Aarskog-Scott Syndrome is a syndrome that - in some cases - may be considered an intersex variation, although many would say it causes intersex traits rather than being one in of itself. This syndrome effects both CTM and CTF individuals, however it is more likely to effect CTM people. Its rarity is unknown, as mild cases are theorized to go undiagnosed and without notice.

This syndrome can cause cryptorchidism, a misplaced clitoris (such as a clitoris that is below the vagina), and/or a shawl scrotum, putting many with this syndrome on the intersex spectrum.

80-99% of those with this syndrome have broad feet, short feet, broad palms, small hands, camptodactyly within a finger, umbilical hernia, short stature, widely spaced eyes, and a drooping lower lip.

30-79% of those with this syndrome have a broad forehead, low set/rotated ears, external ear malformation, a wide nasal bridge, an upturned nasal tip, a long philtrum, a drooping upper eyelid, downslanting eyelids, cognitive impairment, and/or hyperelastic skin.

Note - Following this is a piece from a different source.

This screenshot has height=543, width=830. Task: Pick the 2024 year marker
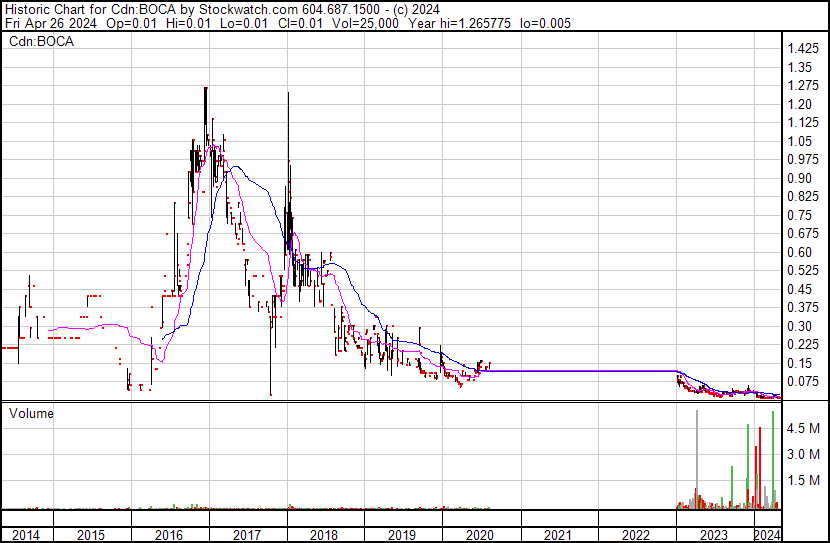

5-29% of those with this syndrome have abnormal vertebral segmentation and fusion, ADHD, a cleft palate, a cleft lip, epicanthus, cross eyes, an enlarged cornea, delayed teeth growth, jaw abnormalities, a round face, a short neck, a funnel chest, cardiac failure, a back knee, and/or flat feet.

Those with this syndrome may or may not experience a delayed puberty, or symptoms that are similar but not quite the same as the ones listed above.

It is important to note that not all the symptoms listed above are guaranteed to occur in someone with this syndrome, as someone may only experience one or several of these symptoms, yet still hold the syndrome.


Mutations in the FGD1 gene are the only known genetic cause of Aarskog-Scott syndrome. The FGD1 gene provides instructions for making a protein that turns on (activates) another protein called Cdc42, which transmits signals that are important for various aspects of development before and after birth. This abnormality caues a change of genetic development, starting from in the fetal state.

Only 20% have this mutation as the cause of the syndrome. It is unknown what causes this syndrome in people who do not FGD1 gene mutations.